Listed entries
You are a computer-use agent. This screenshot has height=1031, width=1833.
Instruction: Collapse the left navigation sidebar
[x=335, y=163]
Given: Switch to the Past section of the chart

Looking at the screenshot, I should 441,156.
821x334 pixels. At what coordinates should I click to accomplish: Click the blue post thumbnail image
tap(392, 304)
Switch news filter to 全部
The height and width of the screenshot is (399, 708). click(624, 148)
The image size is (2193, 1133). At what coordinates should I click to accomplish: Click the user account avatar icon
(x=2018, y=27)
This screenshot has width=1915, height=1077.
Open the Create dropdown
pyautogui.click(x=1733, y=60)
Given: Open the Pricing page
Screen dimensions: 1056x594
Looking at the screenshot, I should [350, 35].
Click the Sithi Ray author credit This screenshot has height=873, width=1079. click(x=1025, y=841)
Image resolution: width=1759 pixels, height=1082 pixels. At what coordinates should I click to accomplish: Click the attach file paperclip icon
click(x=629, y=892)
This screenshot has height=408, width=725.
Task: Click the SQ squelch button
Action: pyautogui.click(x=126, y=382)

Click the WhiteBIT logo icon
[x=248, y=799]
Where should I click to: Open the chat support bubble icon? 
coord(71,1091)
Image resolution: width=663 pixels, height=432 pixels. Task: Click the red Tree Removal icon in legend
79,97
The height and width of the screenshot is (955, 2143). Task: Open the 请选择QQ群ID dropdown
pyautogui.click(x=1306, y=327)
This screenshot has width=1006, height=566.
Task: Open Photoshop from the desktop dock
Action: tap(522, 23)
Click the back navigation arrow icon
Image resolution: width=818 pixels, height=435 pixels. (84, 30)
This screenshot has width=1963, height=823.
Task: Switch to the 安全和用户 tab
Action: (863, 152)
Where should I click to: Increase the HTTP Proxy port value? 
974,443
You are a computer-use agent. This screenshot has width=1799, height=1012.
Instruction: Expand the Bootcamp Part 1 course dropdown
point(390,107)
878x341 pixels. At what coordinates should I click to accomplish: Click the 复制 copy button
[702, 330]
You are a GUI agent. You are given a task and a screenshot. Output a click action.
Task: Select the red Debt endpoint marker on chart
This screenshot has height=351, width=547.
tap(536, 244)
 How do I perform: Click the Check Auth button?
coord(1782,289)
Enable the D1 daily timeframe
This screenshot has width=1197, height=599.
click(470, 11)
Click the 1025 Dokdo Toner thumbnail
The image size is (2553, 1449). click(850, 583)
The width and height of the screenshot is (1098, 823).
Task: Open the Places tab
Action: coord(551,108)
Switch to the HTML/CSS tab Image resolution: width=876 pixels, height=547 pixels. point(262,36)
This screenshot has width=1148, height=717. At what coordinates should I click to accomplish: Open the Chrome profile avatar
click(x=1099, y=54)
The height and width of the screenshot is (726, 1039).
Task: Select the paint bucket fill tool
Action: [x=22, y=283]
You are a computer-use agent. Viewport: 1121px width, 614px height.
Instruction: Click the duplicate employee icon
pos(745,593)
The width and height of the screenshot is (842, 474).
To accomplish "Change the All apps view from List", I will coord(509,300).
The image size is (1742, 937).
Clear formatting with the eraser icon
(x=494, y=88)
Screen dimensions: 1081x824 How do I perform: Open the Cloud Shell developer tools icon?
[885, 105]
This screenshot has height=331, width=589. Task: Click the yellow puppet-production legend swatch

How to complete this task
Transcribe the entries above exactly.

Exercise response
You are a computer-use agent. This screenshot has height=1031, width=1833.
Instruction: Collapse the left navigation sidebar
[x=335, y=163]
Given: Switch to the Past section of the chart

Looking at the screenshot, I should 441,156.
821x334 pixels. At what coordinates should I click to accomplish: Click the blue post thumbnail image
tap(392, 304)
Switch news filter to 全部
The height and width of the screenshot is (399, 708). click(624, 148)
The image size is (2193, 1133). At what coordinates should I click to accomplish: Click the user account avatar icon
(x=2018, y=27)
This screenshot has width=1915, height=1077.
Open the Create dropdown
pyautogui.click(x=1733, y=60)
Given: Open the Pricing page
Screen dimensions: 1056x594
Looking at the screenshot, I should [350, 35].
Click the Sithi Ray author credit This screenshot has height=873, width=1079. click(x=1025, y=841)
Image resolution: width=1759 pixels, height=1082 pixels. At what coordinates should I click to accomplish: Click the attach file paperclip icon
click(x=629, y=892)
This screenshot has height=408, width=725.
Task: Click the SQ squelch button
Action: pyautogui.click(x=126, y=382)

Click the WhiteBIT logo icon
[x=248, y=799]
Where should I click to: Open the chat support bubble icon? 
coord(71,1091)
Image resolution: width=663 pixels, height=432 pixels. Task: Click the red Tree Removal icon in legend
79,97
The height and width of the screenshot is (955, 2143). Task: Open the 请选择QQ群ID dropdown
pyautogui.click(x=1306, y=327)
This screenshot has width=1006, height=566.
Task: Open Photoshop from the desktop dock
Action: tap(522, 23)
Click the back navigation arrow icon
Image resolution: width=818 pixels, height=435 pixels. (84, 30)
This screenshot has width=1963, height=823.
Task: Switch to the 安全和用户 tab
Action: (863, 152)
Where should I click to: Increase the HTTP Proxy port value? 
974,443
You are a computer-use agent. This screenshot has width=1799, height=1012.
Instruction: Expand the Bootcamp Part 1 course dropdown
point(390,107)
878x341 pixels. At what coordinates should I click to accomplish: Click the 复制 copy button
[702, 330]
You are a GUI agent. You are given a task and a screenshot. Output a click action.
Task: Select the red Debt endpoint marker on chart
This screenshot has height=351, width=547.
tap(536, 244)
 How do I perform: Click the Check Auth button?
coord(1782,289)
Enable the D1 daily timeframe
This screenshot has width=1197, height=599.
click(470, 11)
Click the 1025 Dokdo Toner thumbnail
The image size is (2553, 1449). click(850, 583)
The width and height of the screenshot is (1098, 823).
Task: Open the Places tab
Action: coord(551,108)
Switch to the HTML/CSS tab Image resolution: width=876 pixels, height=547 pixels. point(262,36)
This screenshot has width=1148, height=717. At what coordinates should I click to accomplish: Open the Chrome profile avatar
click(x=1099, y=54)
The height and width of the screenshot is (726, 1039).
Task: Select the paint bucket fill tool
Action: [x=22, y=283]
You are a computer-use agent. Viewport: 1121px width, 614px height.
Instruction: Click the duplicate employee icon
pos(745,593)
The width and height of the screenshot is (842, 474).
To accomplish "Change the All apps view from List", I will coord(509,300).
The image size is (1742, 937).
Clear formatting with the eraser icon
(x=494, y=88)
Screen dimensions: 1081x824 How do I perform: Open the Cloud Shell developer tools icon?
[885, 105]
This screenshot has height=331, width=589. Task: Click the yellow puppet-production legend swatch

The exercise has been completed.